When Alhazred had recovered, Dismas signaled him. "Burn it." He did just that. He began his calculated chants and thrust his arms out. The object of his study floated in front of him with a red glow in its eyes. The candle burned brightly; trading power for life. Alhazred felt the familiar weakness, but it was a worthwhile trade for the abilities it granted, and it would continue to be. "G'NATH ELDRATCHANAR F'THGYLL GRY'NDOT!" He screamed with finality.

He opened a portal to the stars, and their fire came through. Limited as his own ability was, the infinite and cold indifference of the celestial bodies coursed through as the scorching rage of Alhazred. The Devil burned. Maws of unclean flesh screamed. The universal pain of heat brought by an uncaring star. An uninterested universe used to undo.

Dismas wasted no time. His pistol loaded with scattershot, he began to carve and shoot into the thing. It screamed from the flame and drew back, and Dismas began to cut and shoot his way through the mass of flesh. Alhazred began to fire curse after curse upon the being, weakening and slowing it. Icy tentacles raged from their summoned portals and struck with abandon. Dismas, swapping between scatter and precision shot, shot and cut with his long dagger into the vulnerable spots of the flesh. Organs and muscles chosen over bone and skulls. He shot eyes out and drew blood from arteries.

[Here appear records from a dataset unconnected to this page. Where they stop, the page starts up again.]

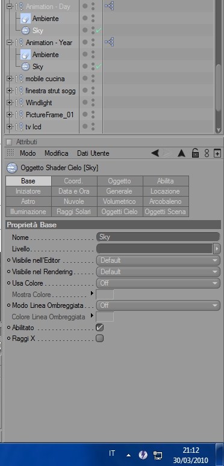Toggle the Abilitato checkbox

click(x=99, y=328)
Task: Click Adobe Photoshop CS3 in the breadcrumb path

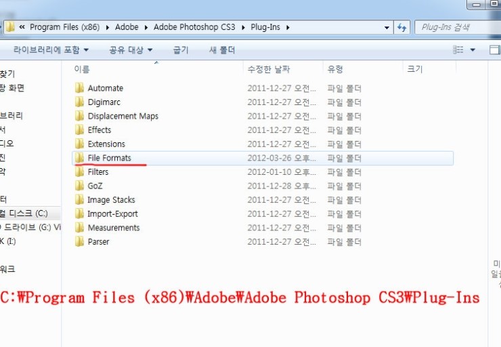Action: [194, 28]
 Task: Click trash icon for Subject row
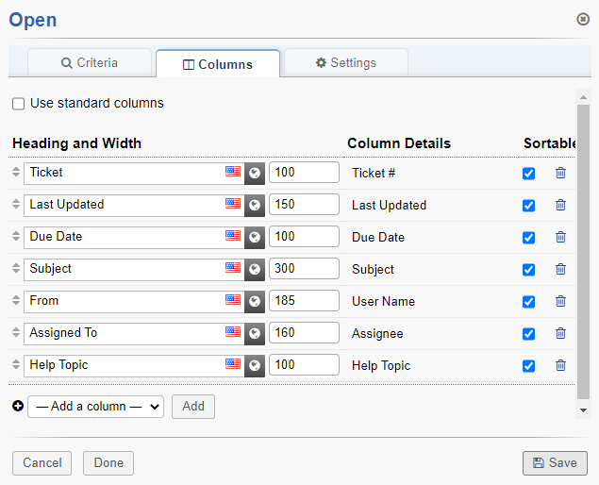(560, 269)
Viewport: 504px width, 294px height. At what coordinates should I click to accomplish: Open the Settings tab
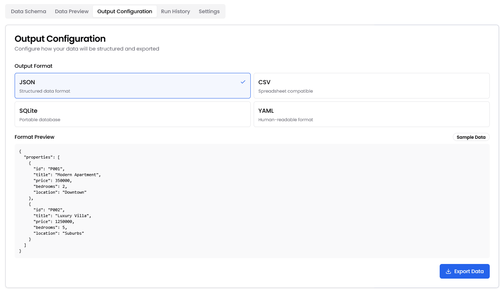pos(209,11)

But this ease would not last, "It's recovering!" Dismas yelled. "Hold it down!" Alhazred abandoned his abyssal artillery and summoned tentacles from the ground. They grappled the flesh, but could only cover so much area. Dismas would have to make due.

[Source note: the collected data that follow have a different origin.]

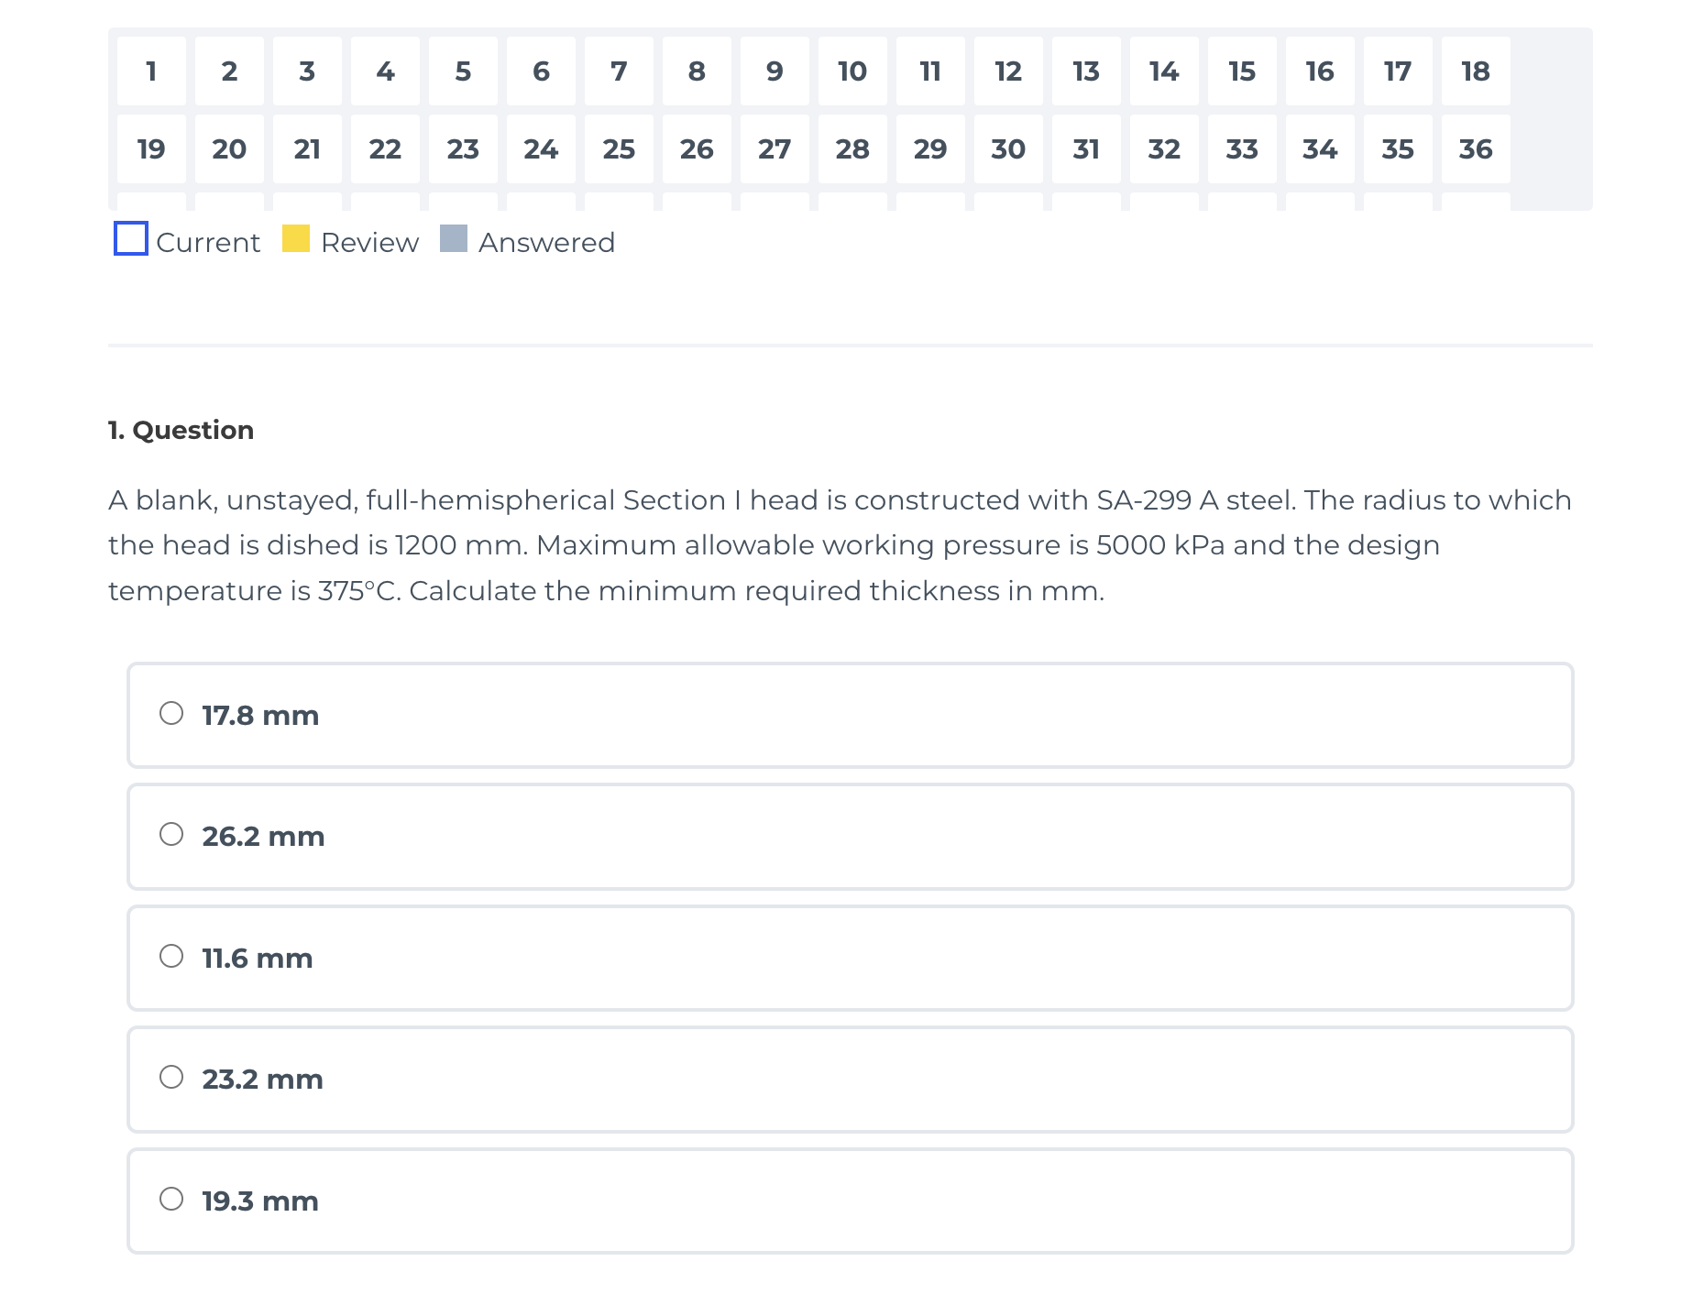Open question 30
The width and height of the screenshot is (1692, 1294).
click(x=1008, y=149)
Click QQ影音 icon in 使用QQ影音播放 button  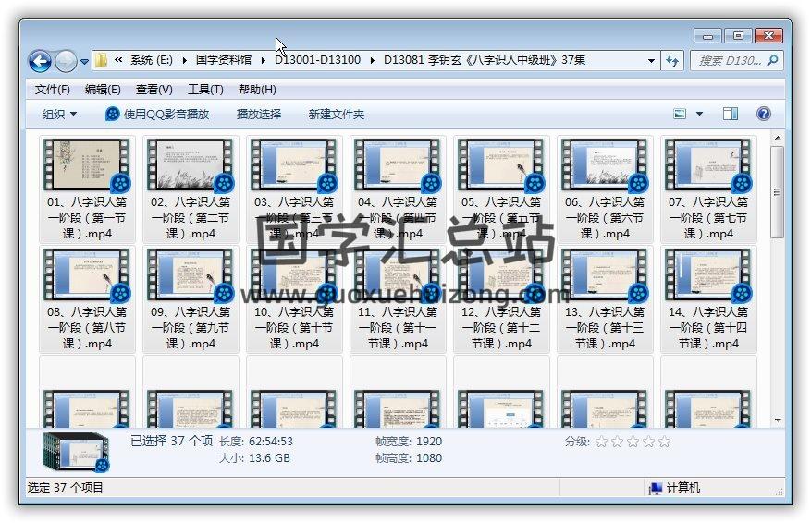click(x=113, y=114)
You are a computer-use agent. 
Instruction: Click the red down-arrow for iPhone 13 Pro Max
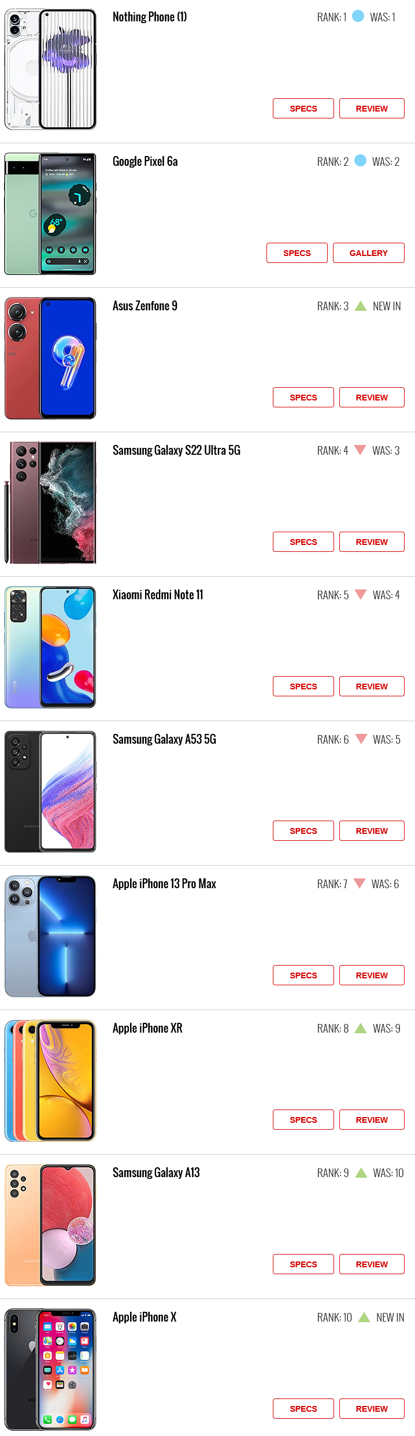coord(360,883)
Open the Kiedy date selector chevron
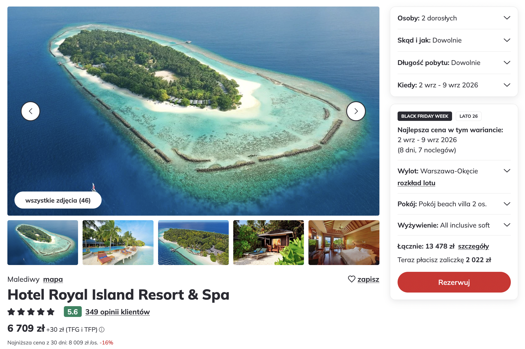This screenshot has width=525, height=349. pyautogui.click(x=507, y=85)
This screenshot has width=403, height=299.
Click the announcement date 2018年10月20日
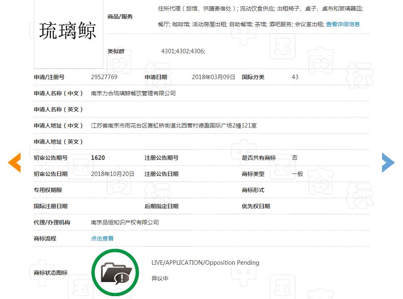point(113,174)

A scream echoed from a dozen toothy maws at once. Rage. Three heads of separate, malformed beasts struck at Dismas. He managed to dodge two, but the third head of a large dog met its mark. It bit into his arm, and the thing's infection was set. Dismas stabbed the head in retaliation, and it let go.

Most of the beast was occupied with trying to extinguish the flames or held down, and large swaths were burned beyond recovery, but yet still, a multitude of worms spit streams of digestive juices at Alhazred. Luckily he managed to hide behind a pillar, and his wards took care of the rest. Alhazred retaliated with his icy tentacles. Dismas could take another hit or two before he needed healing. He strangled the worms with his own legion of otherworldly beings.

As the fight went on, Dismas noticed a loud thumping sound. There it was. He loaded a precision shot and fired into the beast. A massive splattering of blood and screams followed. "The heart, Alhazred! There!" Dismas yelled and pointed.

But before Alhazred could destroy the formless flesh, a mouth the size of both of the men descended upon Dismas. Doing his best to protect Dismas from the beast and his own spell, Alhazred opened a directed and smaller portal of fire onto it. It seemed to be just enough for Dismas to dodge out of the way . . . and directly into the flesh.

"Dismas!" Alhazred screamed. But it seemed that his worry was unfounded, as the flesh began wailing almost immediately. Dismas had fought his way to the heart, and dived right in. His dagger 'Lightning' was put to its namesake. Alhazred held back as the thing started to slow, and eventually, die.

Dismas peeled his way out from his original entrance point. Good thing for the scarf that covered his mouth. Alhazred ran up to him; he didn't need to ask if he was okay. He simply cast Wyrd Reconstruction. Immediately, Dismas' wounds went through several weeks of healing, but the poison would have to be dealt with by an apothecary. There was only so much Alhazred could do. He was lucky that he didn't cause Dismas to internally hemorrhage.

"Thanks," Dismas said, wiping the filth from his eyes. "Let's get out of here." Alhazred couldn't agree more.


I've been feeling like writing lately. It's a good outlet which I definitely need at the moment. I'll do my best to stick with it, but we'll see how much school and work agrees with that.